Ambos se dedican a ver los cielos con ojos de investigadores hace más de 5 años. Caminar los senderos lo hacen desde niños, cuando jugaban en los bosques de la vereda La Clara, el hogar del refugió en Caldas. Las bifurcaciones del terreno de San Miguel son líneas conocidas, pequeñas cicatrices que relatan su pasado y revelan un cambio del que se enorgullecen.
“Siendo pequeños, era normal tener caucheras y salir a cazar por diversión. No conocíamos ni entendíamos de conservación. Venían de afuera a decirnos lo valioso que era esto, pero todo se quedaba allí”, recuerda Molina. La apropiación fue un milagro aprendido. Solo se puede amar y proteger lo que se conoce.
“Cuando se declaró refugio, la estrategia fue primero hacer pedagogía ambiental. Que los pobladores más cercanos supiéramos de qué se trataba la conservación. La cosa cambió”, recuerda Hernández. “Ya no necesitábamos que vinieran de afuera a contarnos la importancia de este refugio. Nosotros lo habíamos descubierto por nuestra cuenta”.
Ya no hay caucheras. Los guardabosques se cuentan ya por el número de habitantes de La Clara. “La misma comunidad nos avisa si algún turista está haciendo algo indebido. Y si se encuentran serpientes u otros animales en sus casas, nos llaman. No les hacen daño”. Las aves y las mariposas, por supuesto, son las más llamativas y queridas. La pandemia ayudó a que sus avistamientos fueran más comunes.

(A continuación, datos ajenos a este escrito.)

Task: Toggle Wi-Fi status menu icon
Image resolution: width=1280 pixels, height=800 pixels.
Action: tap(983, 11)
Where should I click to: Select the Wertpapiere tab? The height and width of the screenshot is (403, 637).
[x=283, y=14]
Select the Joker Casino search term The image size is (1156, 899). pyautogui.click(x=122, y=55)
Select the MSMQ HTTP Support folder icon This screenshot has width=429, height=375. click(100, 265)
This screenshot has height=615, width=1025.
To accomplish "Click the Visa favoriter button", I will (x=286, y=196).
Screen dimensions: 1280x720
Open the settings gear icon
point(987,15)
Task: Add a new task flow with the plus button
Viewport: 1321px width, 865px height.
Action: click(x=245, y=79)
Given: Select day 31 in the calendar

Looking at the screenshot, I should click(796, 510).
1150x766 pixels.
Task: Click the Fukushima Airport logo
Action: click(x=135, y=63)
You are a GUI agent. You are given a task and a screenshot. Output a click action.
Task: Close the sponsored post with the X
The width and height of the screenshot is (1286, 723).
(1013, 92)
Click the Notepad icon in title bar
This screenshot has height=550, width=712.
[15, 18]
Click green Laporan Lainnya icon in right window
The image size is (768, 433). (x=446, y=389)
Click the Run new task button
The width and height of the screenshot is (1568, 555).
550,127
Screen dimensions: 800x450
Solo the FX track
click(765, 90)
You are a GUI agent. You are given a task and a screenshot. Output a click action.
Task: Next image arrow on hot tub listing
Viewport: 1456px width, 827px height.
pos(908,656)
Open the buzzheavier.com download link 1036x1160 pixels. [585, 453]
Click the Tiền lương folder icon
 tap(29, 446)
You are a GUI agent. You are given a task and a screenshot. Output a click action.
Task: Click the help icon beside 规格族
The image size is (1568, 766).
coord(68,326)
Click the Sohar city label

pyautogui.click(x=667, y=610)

El silencio de la pandemia
El refugio es una zona visitada por turistas de todo el Valle de Aburrá. Su clima, entre el cálido sol y corrientes de aire fresco, es un imán para los citadinos. La pandemía regresó el silencio perdido al ecosistema.
814
hectáreas del refugio pertenecen a la Alcaldía de Medellín.
“Fue mucho más común encontrar fauna en lugares a los que antes no se atrevían a salir”, reconoce Molina. Su ave favorita es un águila rapaz que vio por primera vez en San Miguel en 2016. Un año después vio a una segunda, lo que le permitió comprender que lo más probable es que una familia anidara en estas tierras.
“Estos hallazgos son el resultado de las labores de protección y conservación, con las cuales garantizamos condiciones ideales para la fauna y flora que allí habita”, explica Diana María Velilla, secretaria de M. Ambiente de Medellín.
El San Miguel no es el único refugio que muestra señales esperanzadoras. Otros como El Volador o Nutibara también han regalado avistamientos únicos. “Estas especies son indispensables para la renovación vegetal a través de la polinización y la dispersión de semillas” explica Velilla.
Solo en el San Miguel se alberga y aporta en un 16% a la biodiversidad del país según investigaciones realizadas entre 1999 y 2000. En 2020 el refugio siguió deteniendo el tiempo, los minutos en los que Felipe y Daniel sostienen la respiración a la espera de confirmar la revelación. 22 veces miraron al cielo este año y hallaron un milagro.